Anyway, for production guitars, Parkers win. No question. I will concede that there are some custom guitars that are pretty sweet (Oni!), but Parkers beat anything else that you could pick up a catalog and order.


----------



## Prydogga (Dec 6, 2010)

What about Suhr?


----------



## thraxil (Dec 6, 2010)

Suhr, Vigier, and Tom Anderson (among others) make some very nice guitars, but bolt-ons just fundamentally don't do it for me. Plus, no carbon-fibre fretboard.


----------



## ralphy1976 (Dec 6, 2010)

For me this one :


----------



## rvoteary (Dec 6, 2010)

this guy http://www.sevenstring.org/forum/st...d-also-some-other-pics-of-my-other-geets.html

I've never played a guitar that came close to my S1220


----------



## bostjan (Dec 6, 2010)

Oni > Parker IMO (former Parker fanatic)


----------



## jymellis (Dec 6, 2010)

are we talking best looking or best playing?


----------



## Prydogga (Dec 6, 2010)

thraxil said:


> Suhr, Vigier, and Tom Anderson (among others) make some very nice guitars, but bolt-ons just fundamentally don't do it for me. Plus, no carbon-fibre fretboard.


Washburn WM546s?


----------



## thraxil (Dec 6, 2010)

bostjan said:


> Oni > Parker IMO (former Parker fanatic)

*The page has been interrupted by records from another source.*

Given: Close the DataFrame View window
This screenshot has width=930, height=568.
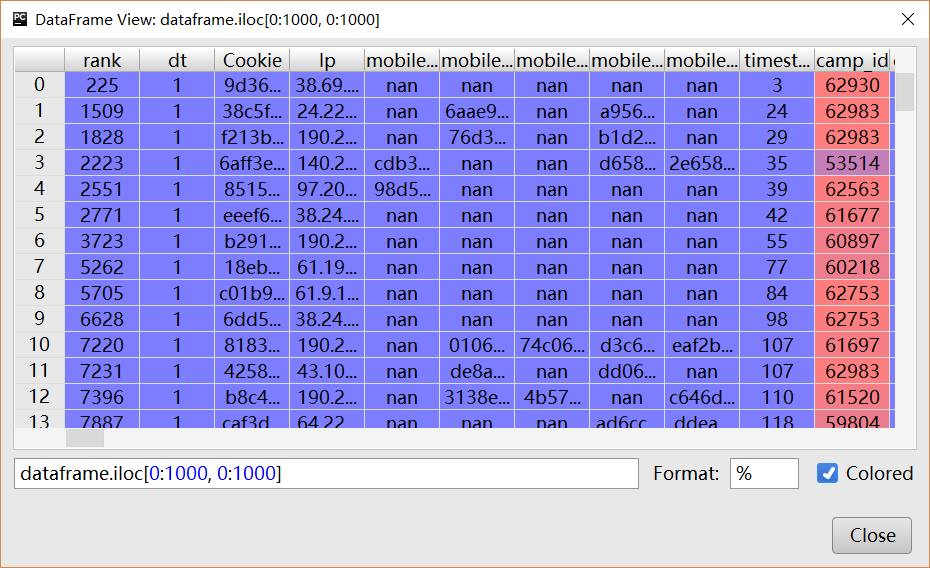Looking at the screenshot, I should tap(907, 19).
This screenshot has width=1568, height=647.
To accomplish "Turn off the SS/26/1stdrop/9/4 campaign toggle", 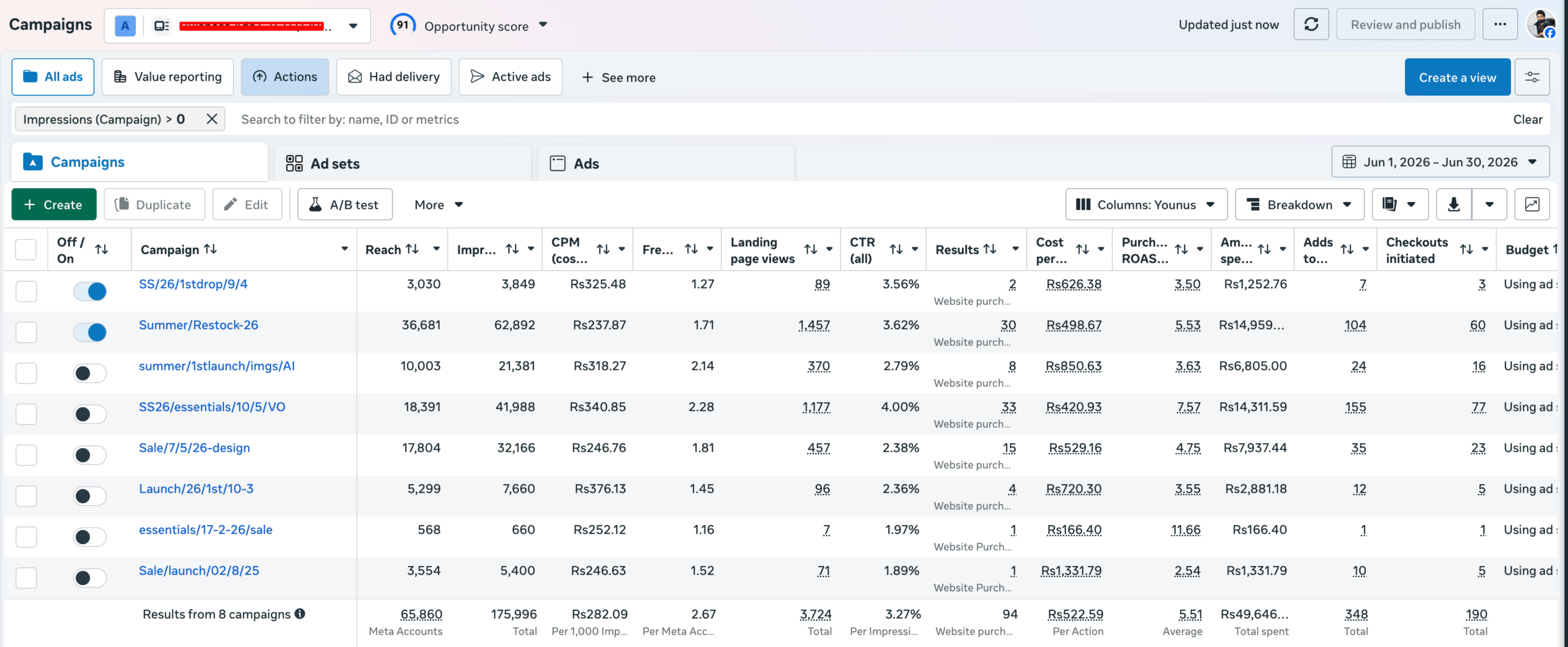I will click(89, 291).
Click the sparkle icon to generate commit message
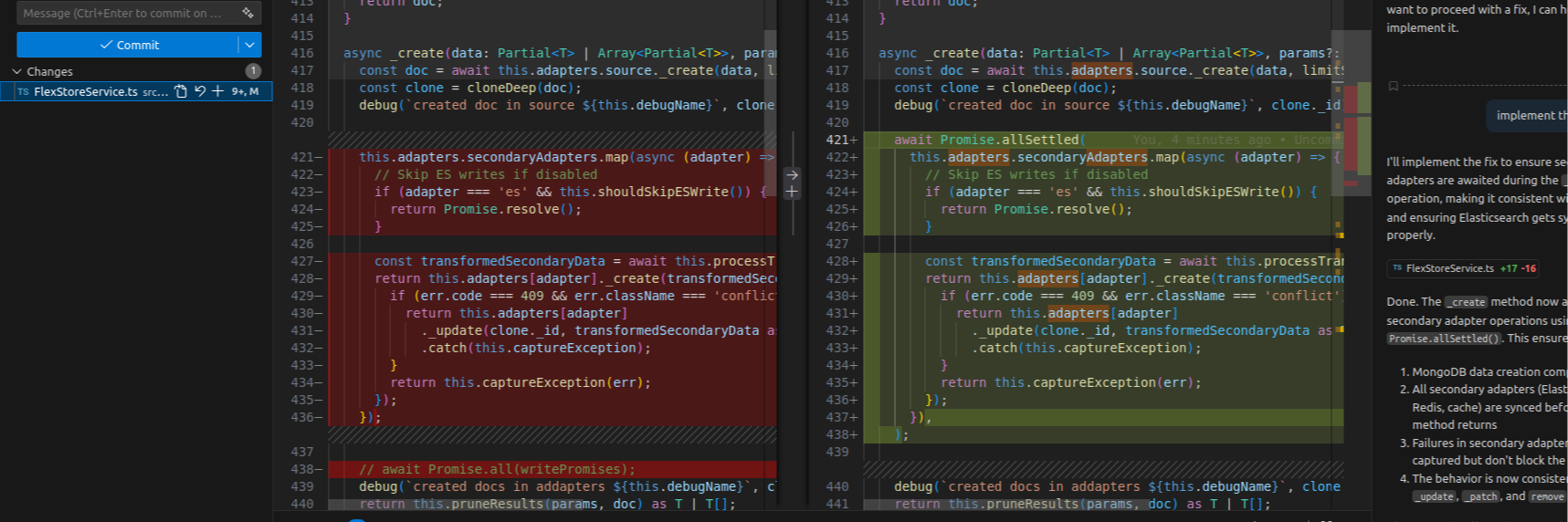This screenshot has width=1568, height=522. pyautogui.click(x=247, y=13)
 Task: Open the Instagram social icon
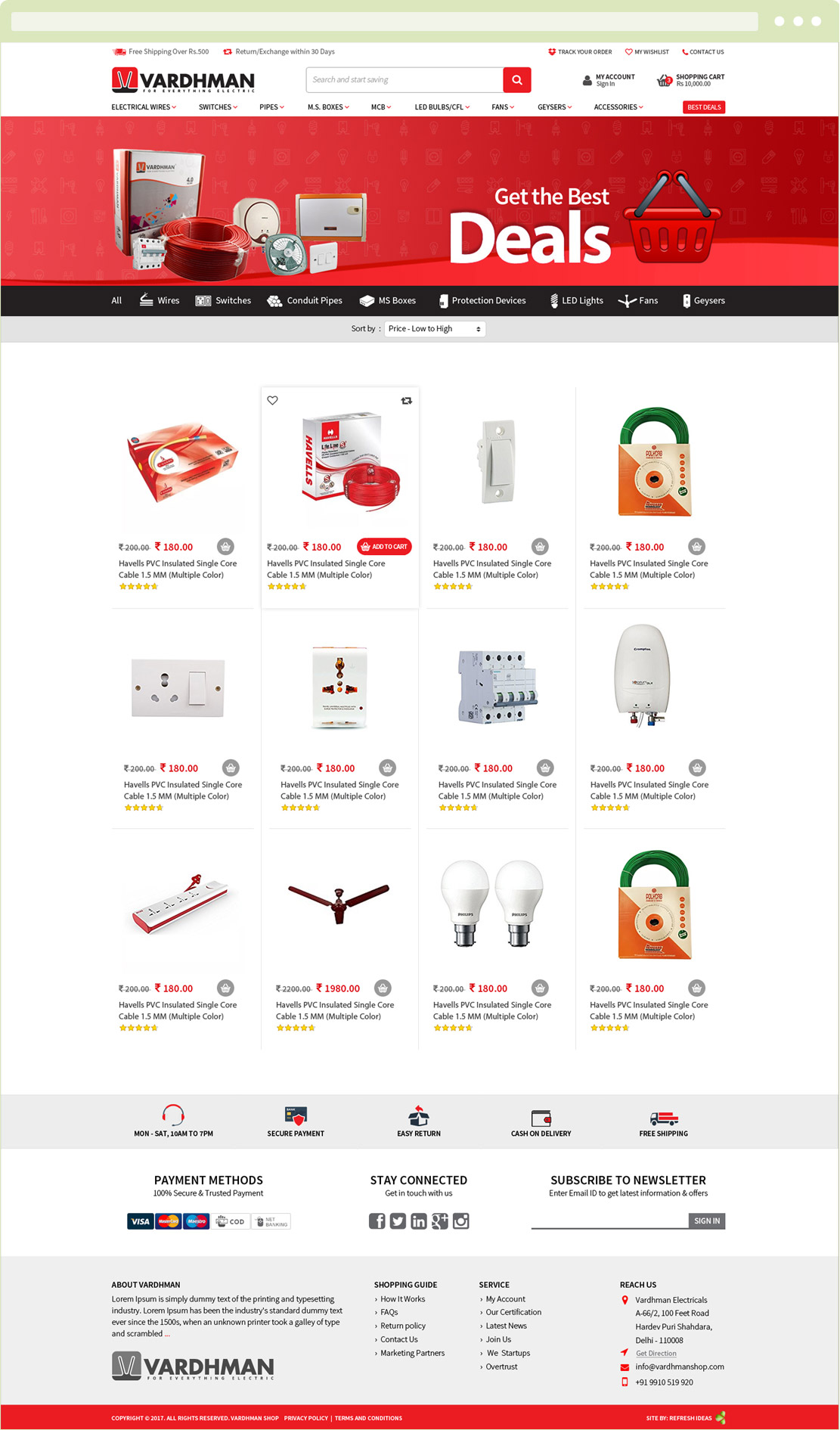click(461, 1221)
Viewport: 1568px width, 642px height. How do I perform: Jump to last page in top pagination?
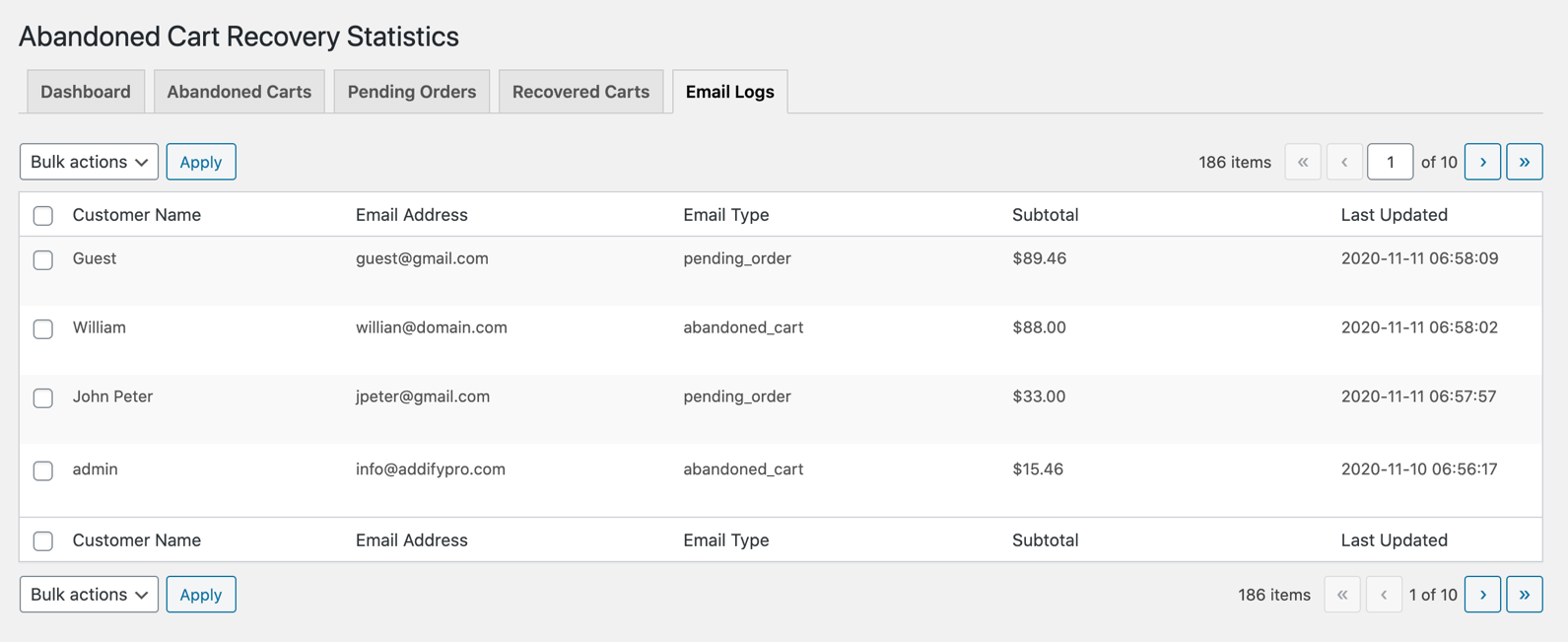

*sigh*. Yeah, I'm saving towards an Oni, but I've got to get the student loans finished off first. 



Prydogga said:


> Washburn WM546s?



That's built in Parker's factory (since Washburn and Parker both have the same parent company) and basically counts as a Parker for my purposes. I've never played one though so I'm a bit skeptical. Part of the Parker magic is the combination of light weight and resonance (from the carbon-fibre running the length of the back). I'm not sure if just taking a Parker neck and sticking it on a Washburn super-strat body would retain that magic.


----------



## Isan (Dec 6, 2010)

http://i64.photobucket.com/albums/h188/Perfect_Symmetry/-2-3.jpg
Alex Bois RGD
the neck profile is fucking 18mm all the way down ...... felt AMAZING


----------



## Randy (Dec 6, 2010)

I've always been pretty fond of:


----------



## bostjan (Dec 6, 2010)

...


----------



## JamesM (Dec 6, 2010)

The awful things I'd do... And even more if I could get those pups direct mounted.


----------



## JohnIce (Dec 6, 2010)

Hmm... when I used to play progressive metal I'd say my old PRS Custom 22 wast the best, but I've sold it now because dual humbuckers aren't my thing.

My Warmoth sixer has the best playability I've ever experienced (probably even shreddier than the PRS, which was a dream to play), not entirely sure about the pickup choices I made but it sounds great for Rhinestone


----------



## loktide (Dec 6, 2010)

the best 6-string i've played is a parker fly deluxe.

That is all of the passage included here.